Cette sorte de main végétale aux doigts de feuilles à pourtant de nombreuses qualités nutritionnelles.

fenouil aliment santé

On utilise le plus souvent son « bulbe » (qui n’en ait pas vraiment un d’ailleurs). Les tiges et les feuilles vertes sont utilisées comme condiment pour leur parfum puissamment anisé et les graines de fenouil comme aromate.

 

 

Très peu calorique :

100g de fenouil apporte moins de 20 Kcal**. Aucune raison de s’en priver.

 

Un concentré de vitamines et de Minéraux** :

Il est riche en :

Antioxydants (Vitamines A, C, E, Flavonoïdes) : lutte contre le vieillissement cellulaire, les maladies cardiovasculaires.

Acide folique (Vit B9) : Important pour le développement du fœtus chez la femme enceinte.

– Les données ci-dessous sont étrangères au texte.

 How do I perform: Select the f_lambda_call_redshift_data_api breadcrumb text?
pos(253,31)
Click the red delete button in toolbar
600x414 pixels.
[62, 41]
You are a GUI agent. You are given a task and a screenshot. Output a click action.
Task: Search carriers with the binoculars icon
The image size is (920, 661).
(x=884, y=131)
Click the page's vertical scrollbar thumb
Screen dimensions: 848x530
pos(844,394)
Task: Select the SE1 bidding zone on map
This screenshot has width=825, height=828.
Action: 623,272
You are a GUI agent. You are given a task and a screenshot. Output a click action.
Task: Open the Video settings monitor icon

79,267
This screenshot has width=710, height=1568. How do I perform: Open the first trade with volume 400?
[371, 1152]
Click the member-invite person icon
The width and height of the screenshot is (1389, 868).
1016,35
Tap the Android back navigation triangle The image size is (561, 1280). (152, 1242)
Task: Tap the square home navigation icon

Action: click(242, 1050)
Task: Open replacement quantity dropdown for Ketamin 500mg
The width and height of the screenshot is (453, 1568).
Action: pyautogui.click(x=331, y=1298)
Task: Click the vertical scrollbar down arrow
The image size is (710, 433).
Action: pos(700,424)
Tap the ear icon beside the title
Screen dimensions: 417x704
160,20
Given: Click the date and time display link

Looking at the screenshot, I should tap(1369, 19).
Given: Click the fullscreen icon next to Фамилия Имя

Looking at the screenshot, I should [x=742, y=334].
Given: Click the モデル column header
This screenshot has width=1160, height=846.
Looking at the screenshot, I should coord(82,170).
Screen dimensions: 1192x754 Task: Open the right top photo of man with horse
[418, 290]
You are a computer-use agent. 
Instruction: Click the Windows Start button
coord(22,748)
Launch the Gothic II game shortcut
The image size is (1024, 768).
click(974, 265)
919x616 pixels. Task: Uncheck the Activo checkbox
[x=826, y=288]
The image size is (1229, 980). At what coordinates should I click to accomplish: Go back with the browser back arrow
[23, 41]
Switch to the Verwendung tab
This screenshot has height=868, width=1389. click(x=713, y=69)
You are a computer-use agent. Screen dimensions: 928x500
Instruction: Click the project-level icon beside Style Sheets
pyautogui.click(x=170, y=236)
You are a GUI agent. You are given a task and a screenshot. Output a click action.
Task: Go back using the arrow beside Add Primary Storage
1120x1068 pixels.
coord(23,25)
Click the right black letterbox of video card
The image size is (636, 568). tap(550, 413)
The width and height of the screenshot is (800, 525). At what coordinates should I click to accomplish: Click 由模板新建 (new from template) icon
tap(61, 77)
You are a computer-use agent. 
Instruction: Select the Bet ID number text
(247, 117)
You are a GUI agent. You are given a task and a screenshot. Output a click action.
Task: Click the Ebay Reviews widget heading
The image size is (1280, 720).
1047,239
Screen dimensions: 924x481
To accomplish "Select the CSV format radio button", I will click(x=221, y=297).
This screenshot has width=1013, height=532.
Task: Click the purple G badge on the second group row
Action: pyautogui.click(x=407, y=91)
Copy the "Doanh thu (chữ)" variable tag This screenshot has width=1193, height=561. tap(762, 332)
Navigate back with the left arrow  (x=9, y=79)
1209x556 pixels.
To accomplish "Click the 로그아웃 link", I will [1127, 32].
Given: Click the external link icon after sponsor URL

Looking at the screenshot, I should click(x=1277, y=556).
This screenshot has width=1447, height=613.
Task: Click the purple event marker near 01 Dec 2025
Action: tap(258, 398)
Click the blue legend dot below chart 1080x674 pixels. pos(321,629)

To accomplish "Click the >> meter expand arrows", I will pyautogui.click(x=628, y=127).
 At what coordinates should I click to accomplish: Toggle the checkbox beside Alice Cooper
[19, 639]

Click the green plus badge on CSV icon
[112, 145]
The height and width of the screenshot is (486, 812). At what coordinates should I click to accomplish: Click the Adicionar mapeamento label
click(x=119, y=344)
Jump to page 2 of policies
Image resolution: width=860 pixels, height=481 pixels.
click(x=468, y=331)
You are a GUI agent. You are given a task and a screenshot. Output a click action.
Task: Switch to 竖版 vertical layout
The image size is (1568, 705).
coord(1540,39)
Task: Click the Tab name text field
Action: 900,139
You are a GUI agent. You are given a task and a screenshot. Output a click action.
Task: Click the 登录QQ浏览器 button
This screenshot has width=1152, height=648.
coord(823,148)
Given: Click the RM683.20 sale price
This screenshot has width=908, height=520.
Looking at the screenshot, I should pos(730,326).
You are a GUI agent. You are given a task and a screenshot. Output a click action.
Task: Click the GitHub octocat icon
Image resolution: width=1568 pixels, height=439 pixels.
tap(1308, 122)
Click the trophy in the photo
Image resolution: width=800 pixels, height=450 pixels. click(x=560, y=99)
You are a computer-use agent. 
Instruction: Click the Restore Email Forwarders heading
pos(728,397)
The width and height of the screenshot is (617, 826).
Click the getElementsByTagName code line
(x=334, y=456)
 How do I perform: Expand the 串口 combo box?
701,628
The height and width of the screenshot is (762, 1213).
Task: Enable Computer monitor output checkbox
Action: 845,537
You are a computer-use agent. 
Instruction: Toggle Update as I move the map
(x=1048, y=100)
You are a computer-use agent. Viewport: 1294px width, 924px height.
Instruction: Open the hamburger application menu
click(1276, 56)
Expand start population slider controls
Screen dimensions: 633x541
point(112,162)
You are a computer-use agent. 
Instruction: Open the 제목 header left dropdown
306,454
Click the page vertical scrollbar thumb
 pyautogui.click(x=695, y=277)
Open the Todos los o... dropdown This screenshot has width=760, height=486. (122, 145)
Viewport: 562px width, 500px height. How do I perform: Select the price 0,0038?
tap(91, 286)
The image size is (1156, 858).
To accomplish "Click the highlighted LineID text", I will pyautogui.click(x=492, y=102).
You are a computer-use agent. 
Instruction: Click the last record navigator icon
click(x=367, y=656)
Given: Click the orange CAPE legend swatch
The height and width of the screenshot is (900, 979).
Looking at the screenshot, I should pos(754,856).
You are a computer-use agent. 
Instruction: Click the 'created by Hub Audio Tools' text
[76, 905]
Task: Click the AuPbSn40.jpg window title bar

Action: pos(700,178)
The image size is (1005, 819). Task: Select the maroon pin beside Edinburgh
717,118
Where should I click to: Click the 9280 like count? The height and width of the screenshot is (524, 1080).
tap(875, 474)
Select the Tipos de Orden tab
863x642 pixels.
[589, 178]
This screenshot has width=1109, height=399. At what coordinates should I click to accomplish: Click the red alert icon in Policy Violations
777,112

Potassium : Important pour l’équilibre acido-basique de l’organisme.

Fer : Rôle dans le transport de l’oxygène.

Calcium : Rôle dans la construction et l’entretien de la masse osseuse.

Fibres : Rôle dans le transit intestinal et dans la prévention de nombreuses maladies chroniques. Augmente la sensation de satiété.

A savoir, ce sont les petites feuilles vertes qui comportent le plus de composés nutritionnels intéressants donc ne les jetez pas et introduisez les dans vos préparations !

 

Pour le cuisiner :

– Coupé en 2 ou en lamelles un peu épaisses et braisé comme des endives avec un oignon par exemple. Cela lui enlève son goût très anisé qui peu rebuter certaines personnes.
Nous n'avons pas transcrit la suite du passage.